Gib aus dem Textauszug über das Recht auf Einsicht in die Patientenakte die Passage von „Diese Regelungen sind“ bis einschließlich „kostenlos zu erteilen.“ wortgetreu aus.

> _Textauszug_:
#####

Wirtschaftsnachrichten für Zahnärzte | DENTAL & WIRTSCHAFT
Recht & Steuern

Eigentlich sind die Regelungen des Paragrafen 630 g des Bürgerlichen Gesetzbuches eindeutig. Dort heißt es in Absatz 1, Satz 1: „Dem Patienten ist auf Verlangen unverzüglich Einsicht in die vollständige, ihn betreffende Patientenakte zu gewähren, soweit der Einsichtnahme nicht erhebliche therapeutische Gründe oder sonstige erhebliche Rechte Dritter entgegenstehen.“
Absatz 2 legt fest, dass Patienten von ihren Ärzten auch elektronische Abschriften ihrer Patientenakte verlangen dürfen. Dafür allerdings haben sie „dem Behandelnden die entstandenen Kosten zu erstatten.“

Diese Regelungen sind nun allerdings überholt – dank eines Urteils des Europäischen Gerichtshofs (EuGH).

Luxemburg schafft Fakten: Kopie der Akte weit gefasst

Am 4. Mai 2023 haben die Luxemburger Richter nicht nur bestätigt, dass Patienten ein Recht auf eine Fotokopie ihrer Akte haben. Sie befanden auch: „Wenn es zum Verständnis der Daten unerlässlich ist, kann der Bürger auch die Fotokopie sämtlicher Daten verlangen“ (EuGH, Rs. C-487/21). Zudem ist diese Auskunft nach der Rechtsauffassung des Gerichtes kostenlos zu erteilen.

#####

> _Datenauflistung_:
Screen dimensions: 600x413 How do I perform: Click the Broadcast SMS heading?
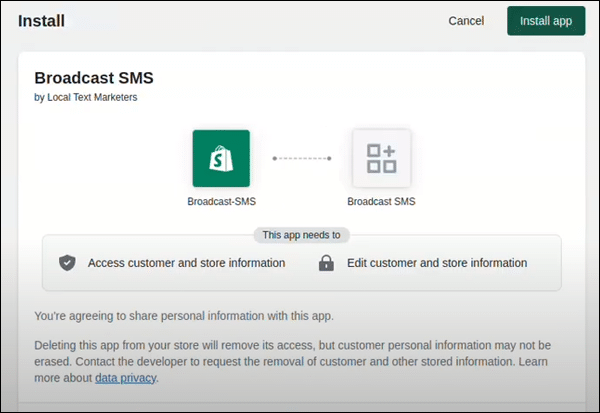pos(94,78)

#####

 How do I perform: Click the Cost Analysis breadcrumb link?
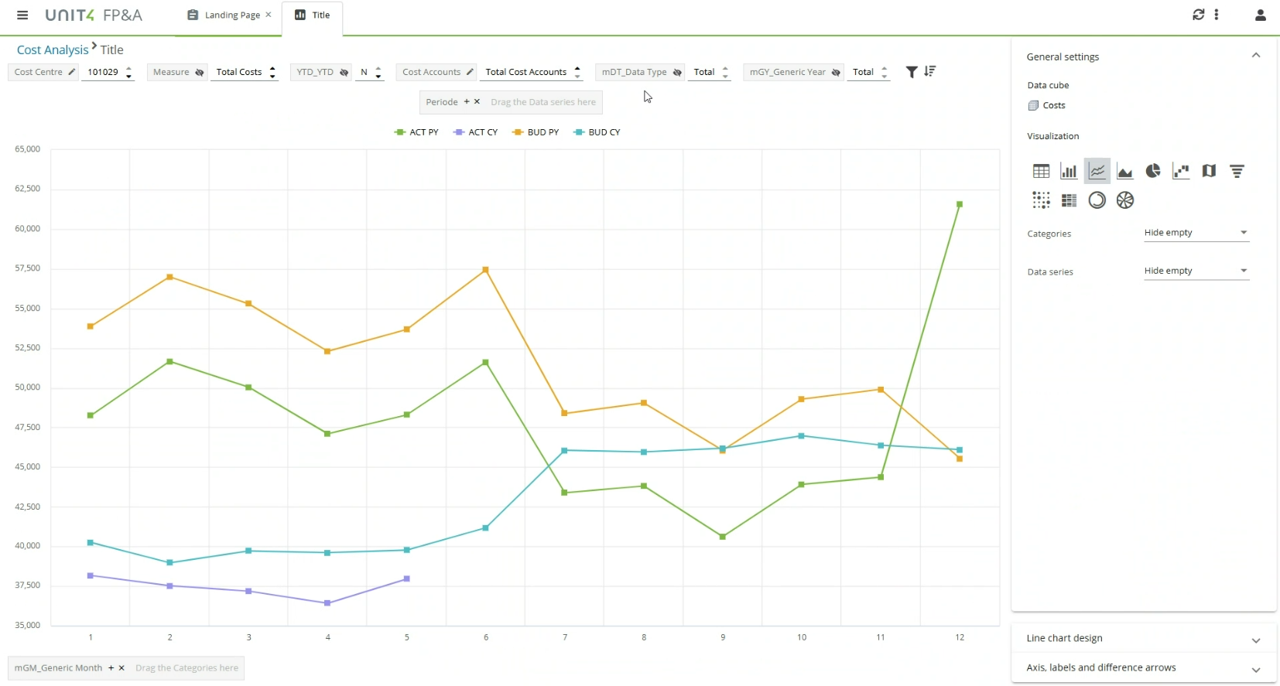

#####

> _Ergebnis_:
Diese Regelungen sind nun allerdings überholt – dank eines Urteils des Europäischen Gerichtshofs (EuGH).

Luxemburg schafft Fakten: Kopie der Akte weit gefasst

Am 4. Mai 2023 haben die Luxemburger Richter nicht nur bestätigt, dass Patienten ein Recht auf eine Fotokopie ihrer Akte haben. Sie befanden auch: „Wenn es zum Verständnis der Daten unerlässlich ist, kann der Bürger auch die Fotokopie sämtlicher Daten verlangen“ (EuGH, Rs. C-487/21). Zudem ist diese Auskunft nach der Rechtsauffassung des Gerichtes kostenlos zu erteilen.